Monday, July 13, 2009

Hold the Mayo

For those of you keeping score, it appears the Mayo Clinic isn't sold on the idea of a public health option.
Dr. Douglas Wood, who chairs the clinic's division of Health Care Policy & Research, said a public plan modeled after the Medicare system has the potential to do serious harm to health care in states like Minnesota where quality is high and costs are low.

"If it's a government-run plan with government price controls, that could be highly detrimental to states like Minnesota, Iowa, Wisconsin and all across the northern tier of the United States," Wood said.
Government price controls. That's exactly what Medicaid & Medicare do. Limit how much a provider will receive for a particular procedure.
As the health care debate ramps up, so have the efforts of the Mayo Clinic's Health Care Policy Center to get out its message that value must be part of the health care equation. Launched about four years ago, the center has consulted with 1,200 "thought leaders," as it calls them, and 1,400 patients to draft what it calls the four cornerstones for health care reform. They are: creating value to improve patient care, coordinating patient care, reforming the payment system to consider value and providing health insurance for all.
"Thought leaders" is so Orwellian. You would think they could come up with a better label.
The clinic has also put forward the idea of "value indexing" to determine how providers get paid. Wood said that the system would take into account patient outcomes and cost over a period of time. He added that the current bills in Congress contain "very little that reflects payment for value."
Sounds good on paper, but I wonder how many are willing to accept a position such as this.

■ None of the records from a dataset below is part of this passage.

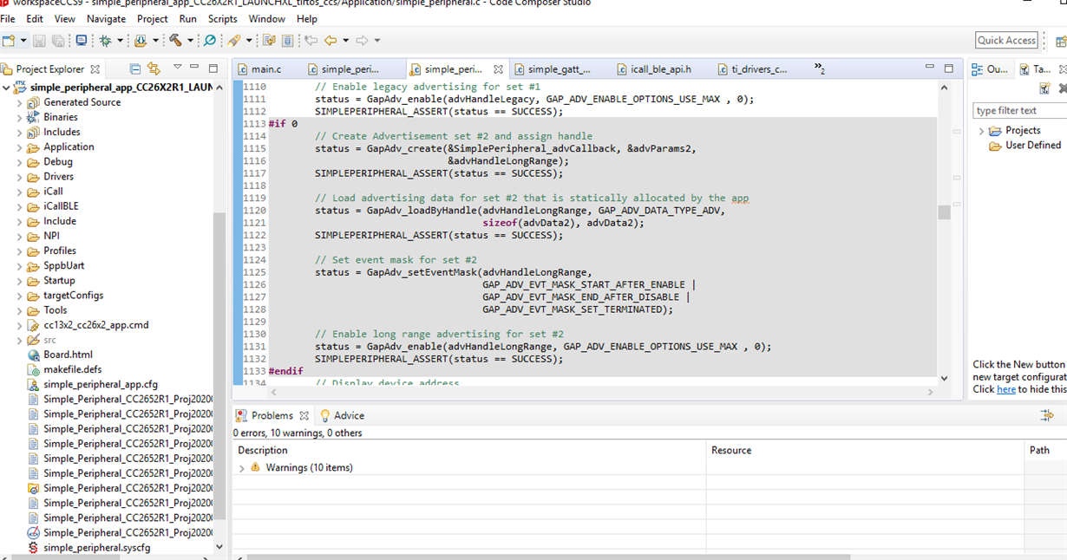Select simple_peripheral.syscfg in Project Explorer
The width and height of the screenshot is (1067, 560).
click(96, 548)
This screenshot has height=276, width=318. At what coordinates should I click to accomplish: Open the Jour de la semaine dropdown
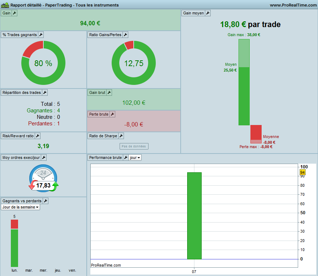(x=20, y=207)
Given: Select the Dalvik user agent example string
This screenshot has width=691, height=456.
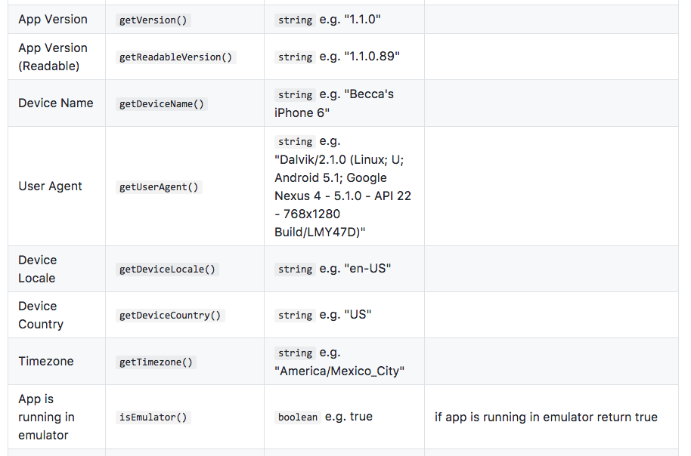Looking at the screenshot, I should point(342,196).
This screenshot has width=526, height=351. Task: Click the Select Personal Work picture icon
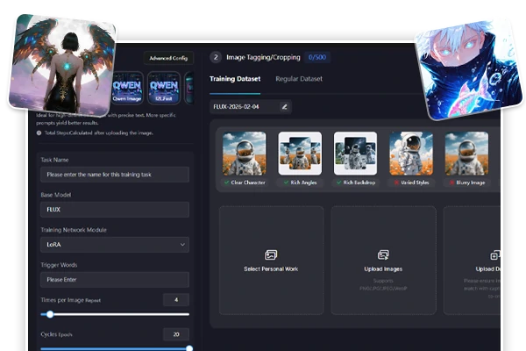[271, 255]
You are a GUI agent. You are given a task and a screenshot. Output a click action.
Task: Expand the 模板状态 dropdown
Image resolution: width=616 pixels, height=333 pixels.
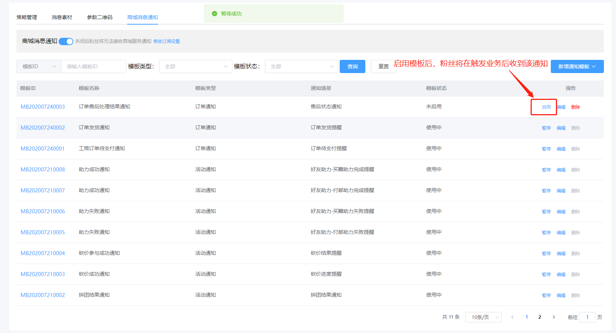point(301,66)
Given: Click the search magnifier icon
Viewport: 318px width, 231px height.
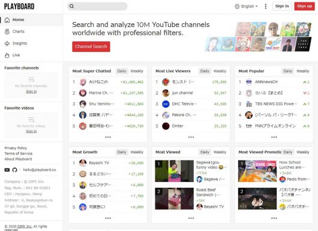Looking at the screenshot, I should point(72,6).
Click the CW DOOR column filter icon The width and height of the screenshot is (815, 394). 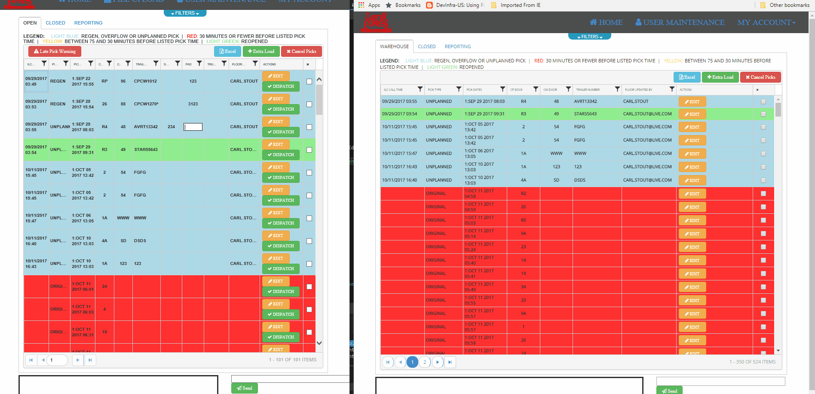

"Yes, the proposed treatment has a chance of working but the greater prospect is that it won't. Therefore, it is not a covered expense. Next!"
Klobuchar said it is also critical that providers be rewarded for preventive care efforts, adding, "right now, doctors are paid to treat disease not prevent them."
That is such a silly premise.

Doctors don't prevent disease. People do.

Your doc can tell you to lose weight and get more exercise until the cows come home but that won't make it happen.